> _Task directions_: Put the material's lines into a numbered list, starting with the line that contains "label under Vehicle?" and going on through the line that contains "[x=437, y=738]". Leave out blank lines.
====== Entries provided
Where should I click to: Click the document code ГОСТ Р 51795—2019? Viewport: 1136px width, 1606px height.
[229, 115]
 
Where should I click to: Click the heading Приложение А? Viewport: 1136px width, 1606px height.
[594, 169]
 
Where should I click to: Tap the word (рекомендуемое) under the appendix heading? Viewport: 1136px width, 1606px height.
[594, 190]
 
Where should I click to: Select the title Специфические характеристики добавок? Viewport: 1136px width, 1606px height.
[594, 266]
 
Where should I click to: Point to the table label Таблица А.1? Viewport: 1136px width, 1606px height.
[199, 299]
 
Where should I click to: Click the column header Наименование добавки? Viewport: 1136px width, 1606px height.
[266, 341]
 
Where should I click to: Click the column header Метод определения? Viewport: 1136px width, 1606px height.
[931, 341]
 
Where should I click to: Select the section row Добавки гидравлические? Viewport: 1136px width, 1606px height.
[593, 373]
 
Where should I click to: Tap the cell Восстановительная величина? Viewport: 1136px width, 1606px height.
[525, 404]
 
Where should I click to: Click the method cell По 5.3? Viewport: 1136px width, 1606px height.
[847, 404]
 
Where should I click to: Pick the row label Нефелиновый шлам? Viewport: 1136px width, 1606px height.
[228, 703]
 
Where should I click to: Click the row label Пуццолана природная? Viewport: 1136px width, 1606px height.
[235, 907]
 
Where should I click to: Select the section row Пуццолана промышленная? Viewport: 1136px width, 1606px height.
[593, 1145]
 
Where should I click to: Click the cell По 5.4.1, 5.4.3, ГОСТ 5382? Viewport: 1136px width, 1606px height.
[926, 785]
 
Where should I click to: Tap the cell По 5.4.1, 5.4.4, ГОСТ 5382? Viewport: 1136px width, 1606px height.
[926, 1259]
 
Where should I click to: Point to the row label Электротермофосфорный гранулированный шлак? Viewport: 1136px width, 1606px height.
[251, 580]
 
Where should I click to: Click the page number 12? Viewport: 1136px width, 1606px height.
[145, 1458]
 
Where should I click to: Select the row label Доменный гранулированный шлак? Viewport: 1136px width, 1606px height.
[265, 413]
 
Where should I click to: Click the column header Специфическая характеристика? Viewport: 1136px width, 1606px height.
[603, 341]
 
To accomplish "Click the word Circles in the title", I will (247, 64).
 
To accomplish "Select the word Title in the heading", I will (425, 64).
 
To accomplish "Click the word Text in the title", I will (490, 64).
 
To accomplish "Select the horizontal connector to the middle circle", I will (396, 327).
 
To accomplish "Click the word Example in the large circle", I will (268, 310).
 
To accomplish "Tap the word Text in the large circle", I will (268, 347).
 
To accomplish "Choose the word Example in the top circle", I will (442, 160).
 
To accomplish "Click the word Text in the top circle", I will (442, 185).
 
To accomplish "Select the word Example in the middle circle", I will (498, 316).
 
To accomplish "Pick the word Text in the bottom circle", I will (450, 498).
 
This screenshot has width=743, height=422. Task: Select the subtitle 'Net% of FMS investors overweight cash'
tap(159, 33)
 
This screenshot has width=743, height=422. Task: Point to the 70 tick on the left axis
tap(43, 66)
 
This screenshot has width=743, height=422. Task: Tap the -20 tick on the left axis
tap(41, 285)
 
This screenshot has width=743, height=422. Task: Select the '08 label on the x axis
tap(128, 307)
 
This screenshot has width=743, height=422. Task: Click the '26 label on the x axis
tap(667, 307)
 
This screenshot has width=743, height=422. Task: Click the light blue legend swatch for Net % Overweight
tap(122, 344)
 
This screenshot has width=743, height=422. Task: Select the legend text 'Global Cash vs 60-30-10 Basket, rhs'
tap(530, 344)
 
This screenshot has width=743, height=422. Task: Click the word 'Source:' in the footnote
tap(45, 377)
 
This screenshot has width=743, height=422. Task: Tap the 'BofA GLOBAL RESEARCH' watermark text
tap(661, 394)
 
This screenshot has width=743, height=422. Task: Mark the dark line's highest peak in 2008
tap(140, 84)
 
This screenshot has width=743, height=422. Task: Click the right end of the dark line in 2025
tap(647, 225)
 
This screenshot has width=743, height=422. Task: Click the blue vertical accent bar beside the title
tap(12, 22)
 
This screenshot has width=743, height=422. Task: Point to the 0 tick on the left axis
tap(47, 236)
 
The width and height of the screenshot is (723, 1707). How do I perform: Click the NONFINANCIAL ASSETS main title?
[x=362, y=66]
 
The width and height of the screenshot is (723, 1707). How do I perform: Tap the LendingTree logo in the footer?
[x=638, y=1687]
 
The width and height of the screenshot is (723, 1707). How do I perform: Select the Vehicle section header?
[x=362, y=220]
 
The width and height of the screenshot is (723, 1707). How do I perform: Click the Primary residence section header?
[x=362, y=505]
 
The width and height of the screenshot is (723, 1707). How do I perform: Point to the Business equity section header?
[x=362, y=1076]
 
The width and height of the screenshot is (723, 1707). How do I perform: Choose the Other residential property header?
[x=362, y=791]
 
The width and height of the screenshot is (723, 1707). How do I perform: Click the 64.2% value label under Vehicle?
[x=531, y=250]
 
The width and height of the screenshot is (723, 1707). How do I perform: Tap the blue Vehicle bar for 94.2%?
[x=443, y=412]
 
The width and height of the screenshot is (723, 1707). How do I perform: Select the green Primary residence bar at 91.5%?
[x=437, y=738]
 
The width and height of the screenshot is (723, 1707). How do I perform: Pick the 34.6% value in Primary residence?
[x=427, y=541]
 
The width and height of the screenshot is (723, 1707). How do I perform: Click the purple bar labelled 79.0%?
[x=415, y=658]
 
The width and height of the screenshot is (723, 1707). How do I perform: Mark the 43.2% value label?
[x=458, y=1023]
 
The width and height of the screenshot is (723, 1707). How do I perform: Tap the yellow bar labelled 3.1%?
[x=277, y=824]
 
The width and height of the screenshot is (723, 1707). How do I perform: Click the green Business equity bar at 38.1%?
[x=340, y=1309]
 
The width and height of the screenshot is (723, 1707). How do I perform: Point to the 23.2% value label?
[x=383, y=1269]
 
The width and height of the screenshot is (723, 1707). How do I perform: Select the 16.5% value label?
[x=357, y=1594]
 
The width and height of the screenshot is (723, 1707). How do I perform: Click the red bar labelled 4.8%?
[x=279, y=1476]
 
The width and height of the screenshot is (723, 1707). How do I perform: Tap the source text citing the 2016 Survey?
============
> _Response for this exercise_:
1. The width and height of the screenshot is (723, 1707). How do I perform: Click the 64.2% value label under Vehicle?
2. [x=531, y=250]
3. The width and height of the screenshot is (723, 1707). How do I perform: Tap the blue Vehicle bar for 94.2%?
4. [x=443, y=412]
5. The width and height of the screenshot is (723, 1707). How do I perform: Select the green Primary residence bar at 91.5%?
6. [x=437, y=738]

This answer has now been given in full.